Although very Anglo-Saxon, one of Zuckermans points of interest is the polyglot internet. In his blog of June 1 he describes a quick study by himself which shows that Chinese language content on the internet outnumbers English (and other) languages by far. His posting brought me to an interesting article in Prospect titled Will the Internet Always Speak English?. Although this article contradicts Zuckermans little study by stating that 80 percent of the Internet is still English, it does provide an interesting reflection on the role of language on the internet.

I think that language to a certain extent influences the way knowledge is produced and handled. Internet is the medium through which information is found and communicated. And it is also increasingly the place where information is selected and combined into knowledge. And if we assume (as I am still hoping) that knowledge feeds policy decisions and politics. Than, we can say, that the English dominance on the Internet favors AngloSaxon ways of looking at the world, at global politics, at global culture.

The question is of course, is that still appropriate in a world that becomes increasingly multipolar and multicultural? Even if, through globalization, cultures meet and merge, at the same time power balances are shifting, towards China, India, maybe also Brazil. In this regard another blog posting by Zuckerman is interesting, about the polyglot internet. He describes that ´Wikipedia is now available in more than 210 languages, which implies that there are communities capable of authoring content in those tongues´. He points at the risk that internet users will only communicate with people in their own language. Zuckerman states that, ´For the Internet to fulfill its most ambitious promises, we need to recognize translation as one of the core challenges to an open, shared and collectively governed internet.

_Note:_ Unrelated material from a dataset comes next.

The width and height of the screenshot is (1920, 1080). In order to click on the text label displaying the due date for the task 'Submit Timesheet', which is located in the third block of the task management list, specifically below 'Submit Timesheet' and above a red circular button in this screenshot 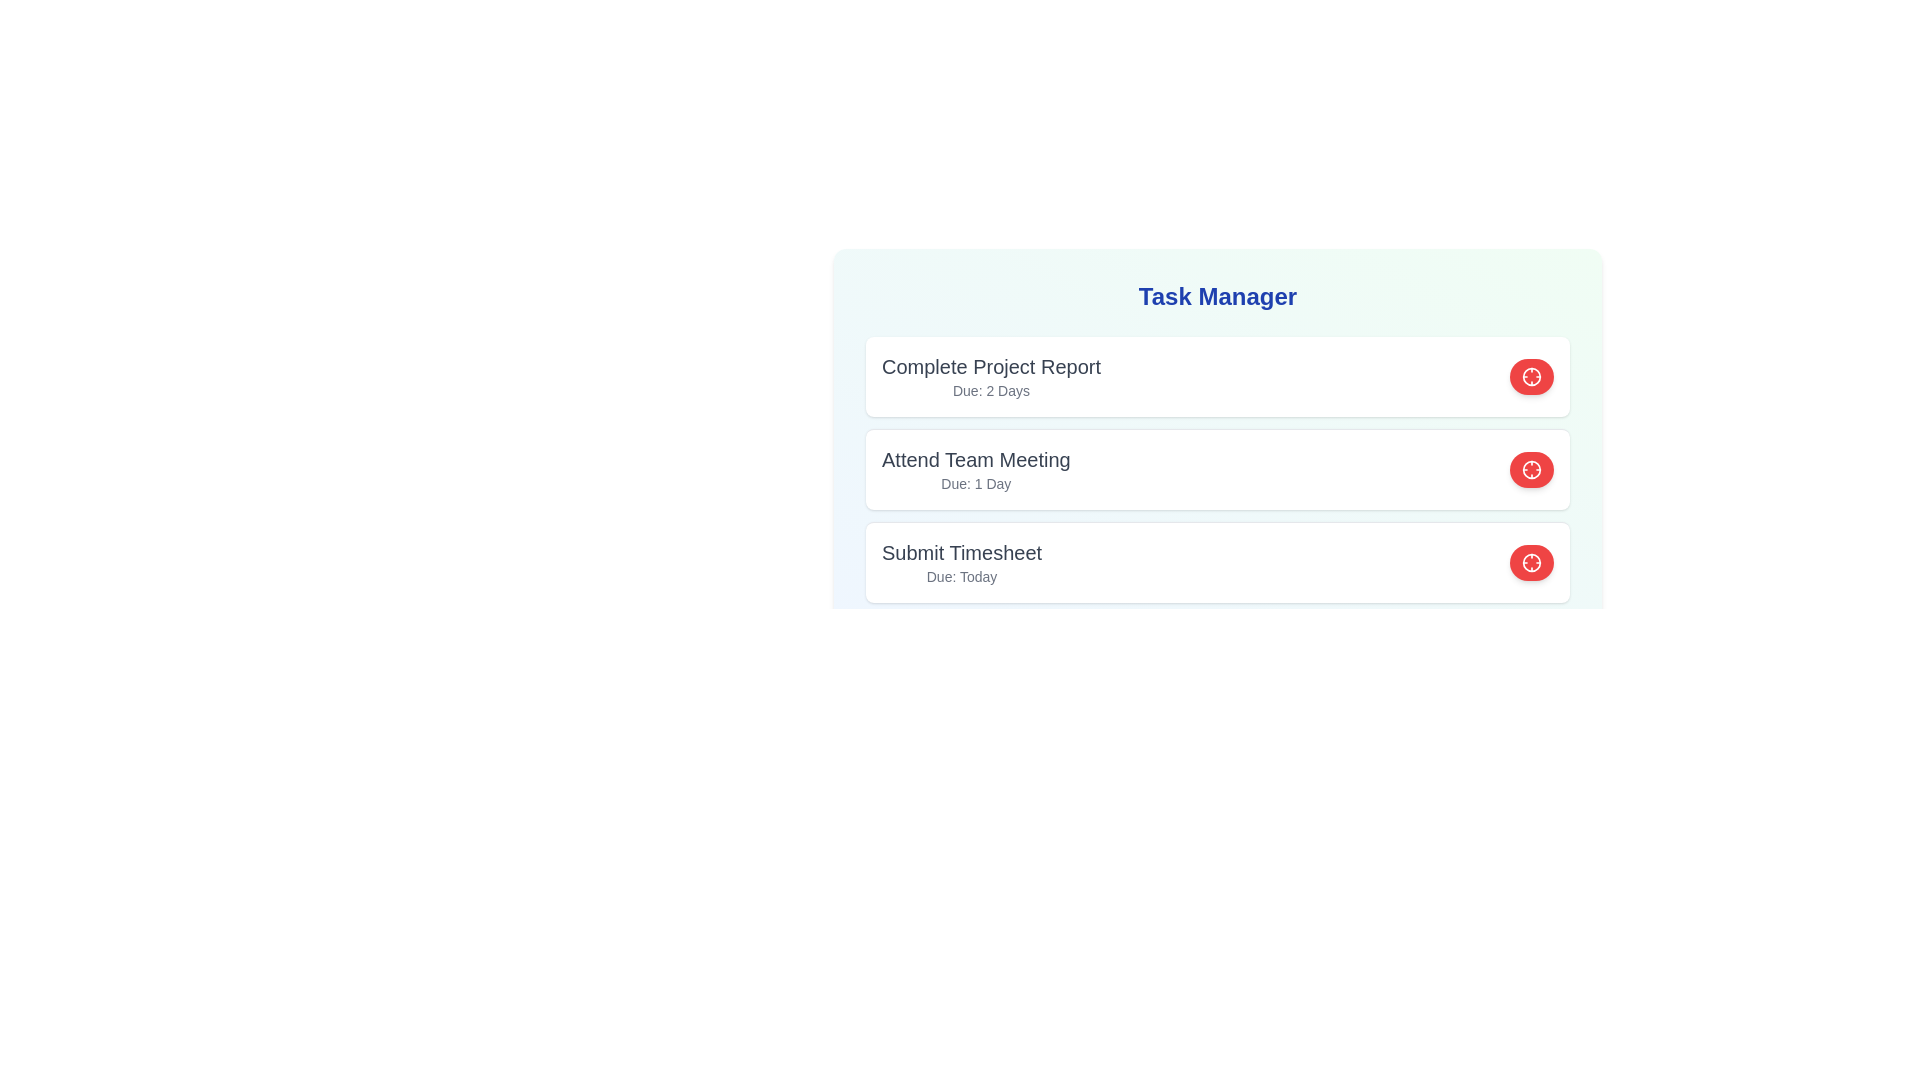, I will do `click(962, 577)`.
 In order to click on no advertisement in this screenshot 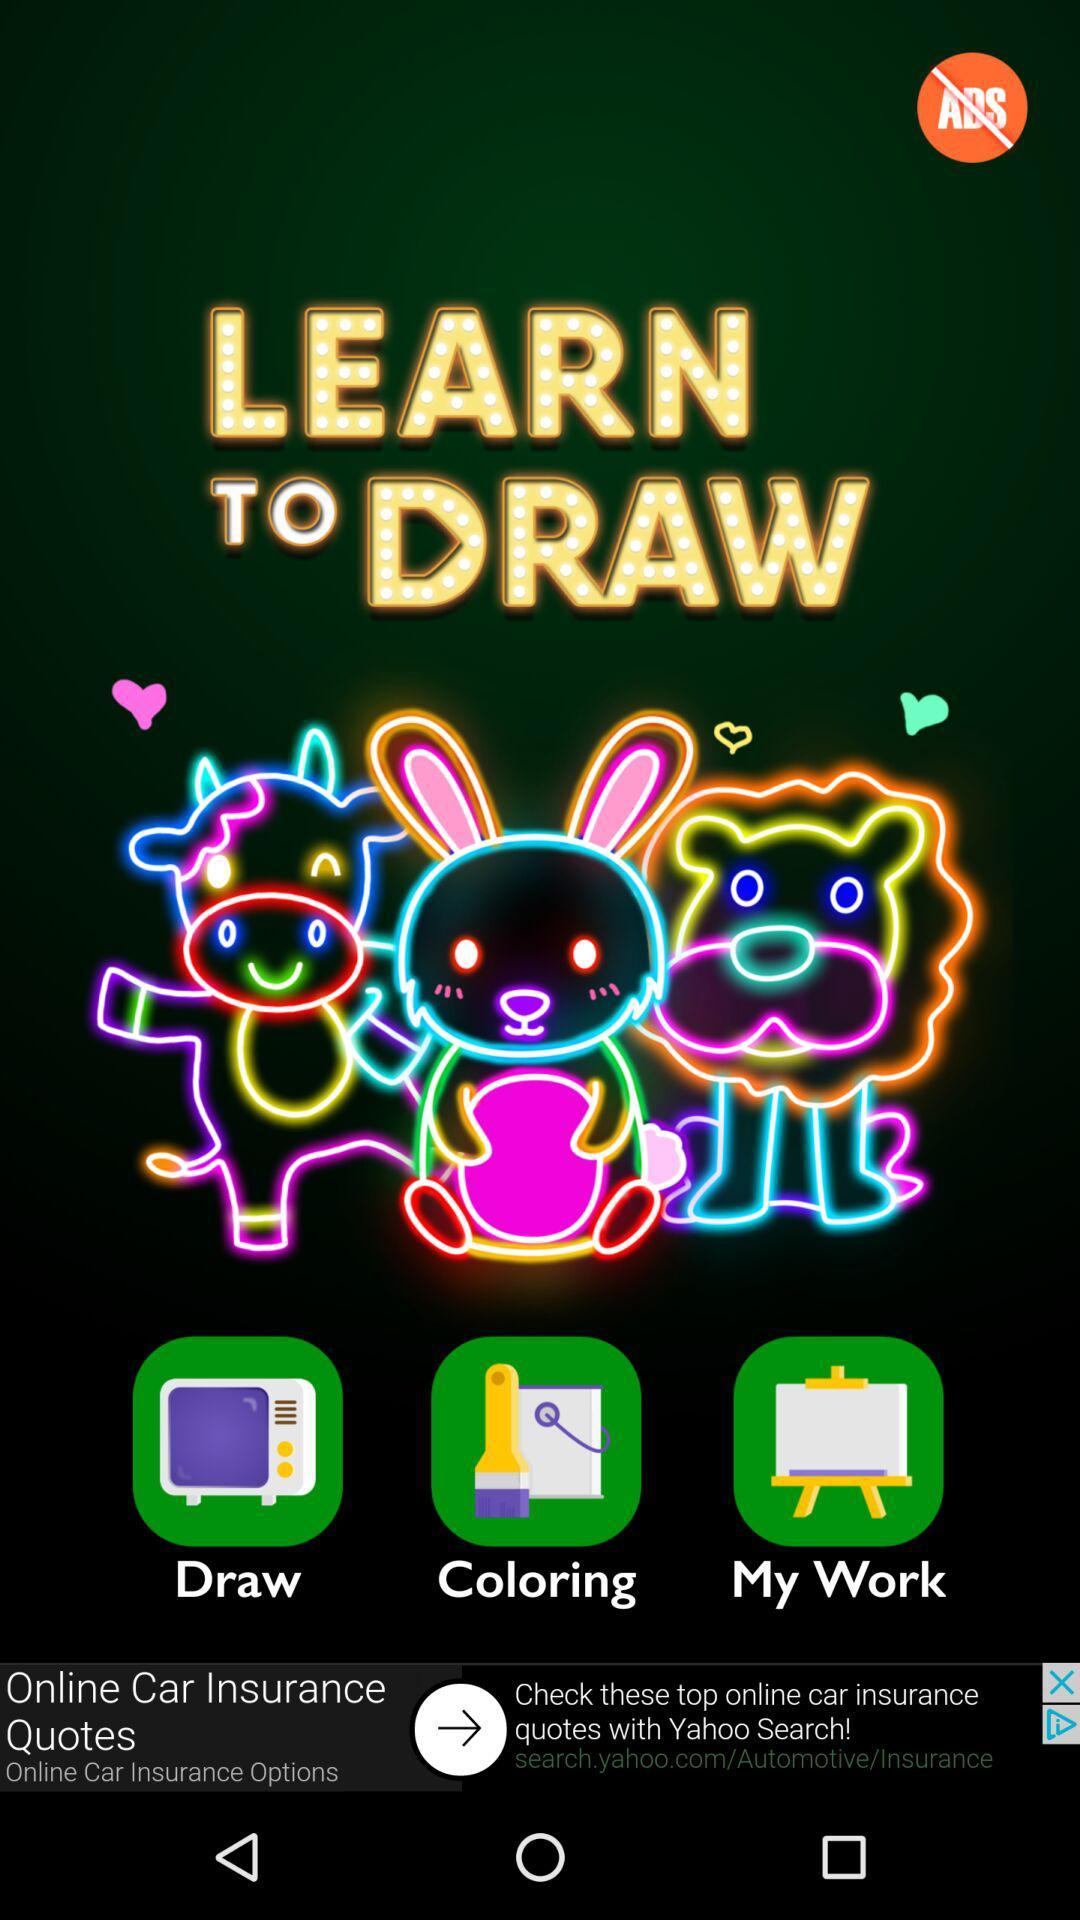, I will do `click(971, 106)`.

Many of us share a vision of the Internet as a place where the good ideas of any person in any country can influence thought and opinion around the world. This vision can only be realized if we accept the challenge of a polyglot internet and build tools and systems to bridge and translate between the hundreds of languages represented online.´

Machine translation will, for the time being, not be perfect, so we need human translators. ´We are at the very early stages of the emergence of a new model for translation of online content – “peer production” models of translation.´

And, Zuckerman ends, ´If we do not address the problems of the polyglot internet, we introduce another possible way our shared internet can fragment. There are competing – and likely incompatible – visions for future governance of the internet. As the internet becomes less of a global, shared space and more of a Chinese or Arabic or English space, we lose incentives to work together on common, compatible frameworks and protocols. We face the real possibility of the internet becoming multiple internets, divided first by languages, but later by values, norms and protocols.´

And I would add, as the internet has become so important for global knowledge production and thus for policy making, the same risk could apply to the world outside of the Internet: fragmentation.